(Records from a data source)
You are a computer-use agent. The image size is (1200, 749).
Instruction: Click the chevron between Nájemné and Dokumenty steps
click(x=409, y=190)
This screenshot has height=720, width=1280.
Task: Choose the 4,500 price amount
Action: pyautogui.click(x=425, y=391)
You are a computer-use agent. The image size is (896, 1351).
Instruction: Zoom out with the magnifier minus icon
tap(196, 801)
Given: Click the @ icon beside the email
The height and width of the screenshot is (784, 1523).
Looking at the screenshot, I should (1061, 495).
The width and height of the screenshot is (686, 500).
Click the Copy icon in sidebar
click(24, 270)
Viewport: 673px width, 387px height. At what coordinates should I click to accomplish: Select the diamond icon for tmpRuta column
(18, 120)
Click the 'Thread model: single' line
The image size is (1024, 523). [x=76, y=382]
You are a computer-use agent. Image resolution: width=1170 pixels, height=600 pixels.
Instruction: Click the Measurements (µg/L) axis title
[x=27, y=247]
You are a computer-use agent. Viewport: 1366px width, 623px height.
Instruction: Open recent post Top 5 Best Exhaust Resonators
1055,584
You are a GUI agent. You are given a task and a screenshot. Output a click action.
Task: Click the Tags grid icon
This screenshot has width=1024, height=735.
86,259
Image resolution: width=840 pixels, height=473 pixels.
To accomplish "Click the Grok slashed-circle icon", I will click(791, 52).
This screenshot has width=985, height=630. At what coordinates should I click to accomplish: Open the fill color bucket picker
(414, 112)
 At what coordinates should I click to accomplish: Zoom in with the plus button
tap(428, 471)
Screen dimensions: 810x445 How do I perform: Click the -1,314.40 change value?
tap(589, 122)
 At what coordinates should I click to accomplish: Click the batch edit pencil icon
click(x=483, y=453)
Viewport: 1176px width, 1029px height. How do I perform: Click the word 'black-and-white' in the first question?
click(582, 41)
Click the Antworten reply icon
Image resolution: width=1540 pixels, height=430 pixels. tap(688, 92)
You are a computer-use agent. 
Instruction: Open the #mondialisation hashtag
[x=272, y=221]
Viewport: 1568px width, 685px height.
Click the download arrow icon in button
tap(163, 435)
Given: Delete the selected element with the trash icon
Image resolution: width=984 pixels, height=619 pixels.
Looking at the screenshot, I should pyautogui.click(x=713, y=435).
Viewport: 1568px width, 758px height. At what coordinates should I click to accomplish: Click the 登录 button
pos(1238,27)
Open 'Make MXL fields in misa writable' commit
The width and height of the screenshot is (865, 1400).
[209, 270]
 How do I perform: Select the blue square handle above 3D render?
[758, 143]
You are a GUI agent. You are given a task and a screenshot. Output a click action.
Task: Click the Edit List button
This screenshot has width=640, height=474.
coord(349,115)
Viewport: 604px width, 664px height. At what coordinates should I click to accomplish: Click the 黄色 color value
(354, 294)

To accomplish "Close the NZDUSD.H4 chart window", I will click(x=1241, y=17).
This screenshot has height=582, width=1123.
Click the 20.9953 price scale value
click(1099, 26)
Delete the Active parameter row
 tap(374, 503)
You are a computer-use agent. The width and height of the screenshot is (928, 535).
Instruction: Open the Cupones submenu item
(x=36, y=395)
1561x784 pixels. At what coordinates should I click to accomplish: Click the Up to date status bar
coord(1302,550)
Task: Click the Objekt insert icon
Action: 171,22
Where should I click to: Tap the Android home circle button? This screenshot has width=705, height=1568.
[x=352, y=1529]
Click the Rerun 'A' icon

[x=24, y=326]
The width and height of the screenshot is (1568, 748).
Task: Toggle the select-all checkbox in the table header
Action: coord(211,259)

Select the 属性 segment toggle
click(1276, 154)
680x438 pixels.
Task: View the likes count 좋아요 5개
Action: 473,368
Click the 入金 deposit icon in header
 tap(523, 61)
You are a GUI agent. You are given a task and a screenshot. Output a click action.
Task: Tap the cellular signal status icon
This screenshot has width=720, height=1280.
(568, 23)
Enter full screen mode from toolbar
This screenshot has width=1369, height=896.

PROBLEM TO SOLVE: List every line of the records that contains the string "color", treating uppercase and lowercase letters as distinct.

SOLUTION TO THIS TASK:
This screenshot has width=985, height=630. At what coordinates should I click to accomplish: Open the fill color bucket picker
Viewport: 604px width, 664px height. At what coordinates should I click to accomplish: Click the 黄色 color value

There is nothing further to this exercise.